◆ Exercise prompt
The result should be the listing below restated word for word, with images left out.

* * *

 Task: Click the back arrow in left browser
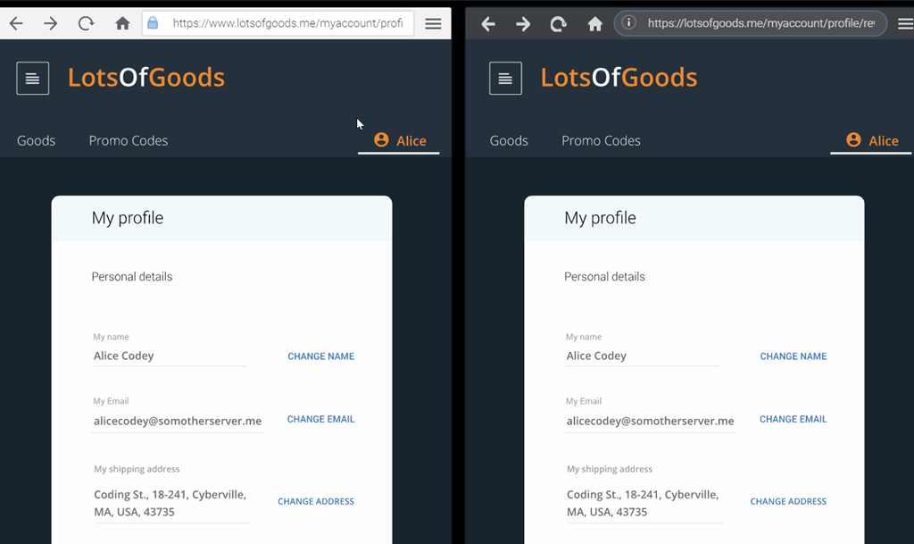[16, 23]
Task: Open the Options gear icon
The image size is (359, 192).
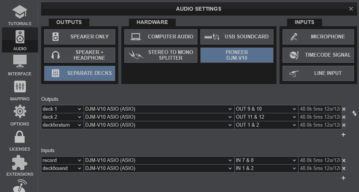Action: click(20, 112)
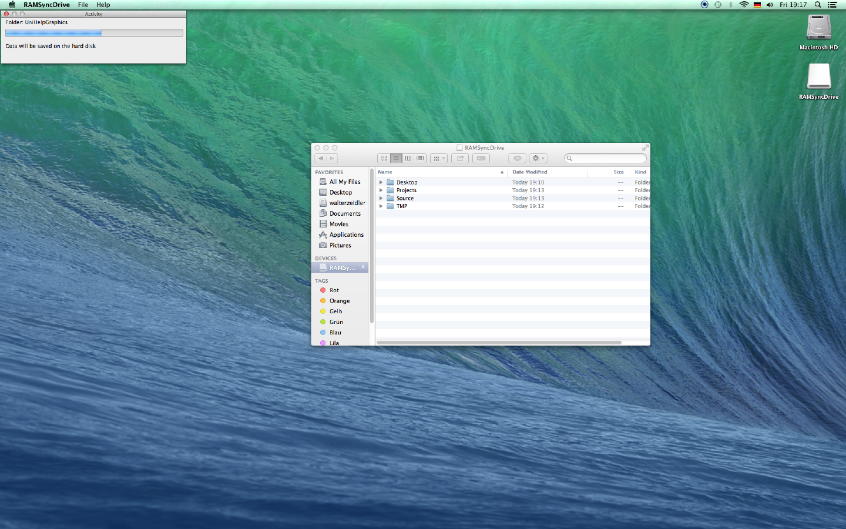Click the Share toolbar button
846x529 pixels.
[x=460, y=158]
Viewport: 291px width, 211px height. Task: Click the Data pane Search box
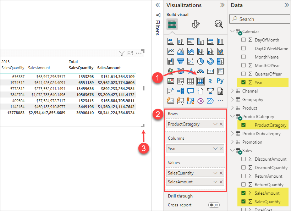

* * *

◆ Result for this exercise
 Task: Click the back arrow in left browser
[16, 23]
Task: Open the Options gear icon
The image size is (359, 192).
Action: click(20, 112)
Click the Share toolbar button
846x529 pixels.
[x=460, y=158]
Viewport: 291px width, 211px height. Task: Click the Data pane Search box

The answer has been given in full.